PREMISE OF THE STUDY: The Last Glacial Maximum (LGM) was a period of massive range contraction. Post-LGM, water-dispersed coastal species, including the red mangrove (Rhizophora mangle), expanded poleward as propagules were transported by ocean currents. We assessed postglacial marine expansion pathways for R. mangle within the Caribbean Basin and Florida. METHODS: Six microsatellite loci were used to genotype 237 individuals from nine R. mangle populations in the Caribbean, Florida, and Northwest Africa. We evaluated genetic variation, population structure, gene flow along alternative post-LGM expansion pathways to Florida, and potential long-distance dispersal (LDD) from West Africa to Caribbean islands. KEY RESULTS: These R. mangle populations had substantial genetic structure (FST = 0.37, P < 0.0001) with three discrete population clusters (Caribbean mainland, Caribbean islands, and Florida).
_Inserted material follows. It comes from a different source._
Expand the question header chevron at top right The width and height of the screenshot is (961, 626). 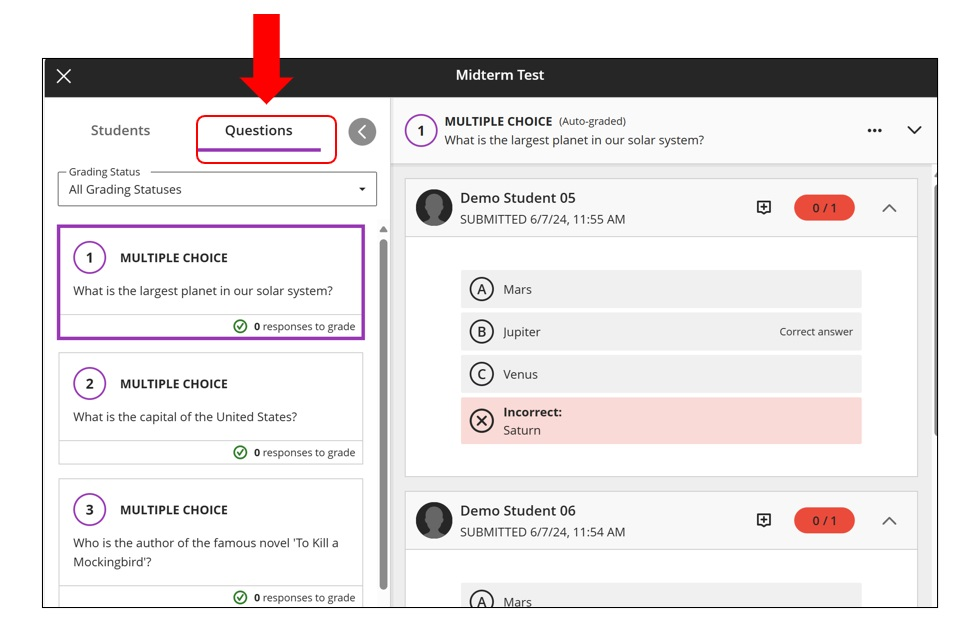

Genetic connectivity along the mainland pathway (Caribbean mainland to Florida) vs. limited gene dispersal along the Antilles Island pathway (Caribbean islands to Florida) supported Florida recolonization from Caribbean mainland sources. Genetic similarity of Northwest Africa and two Caribbean islands provided evidence for trans-Atlantic LDD. We did not find a pattern of decreasing genetic diversity with latitude. CONCLUSIONS: We outline a complex expansion history for R. mangle, with discrete pathways of recolonization for Florida and Caribbean islands. Contrary to expectation, connectivity to putative Caribbean mainland refugial populations via ocean currents, and not latitude, appears to dictate genetic diversity within Caribbean island and Florida R. mangle. These findings provide a framework for further investigation of additional water-dispersed neotropical species, and insights for management initiatives.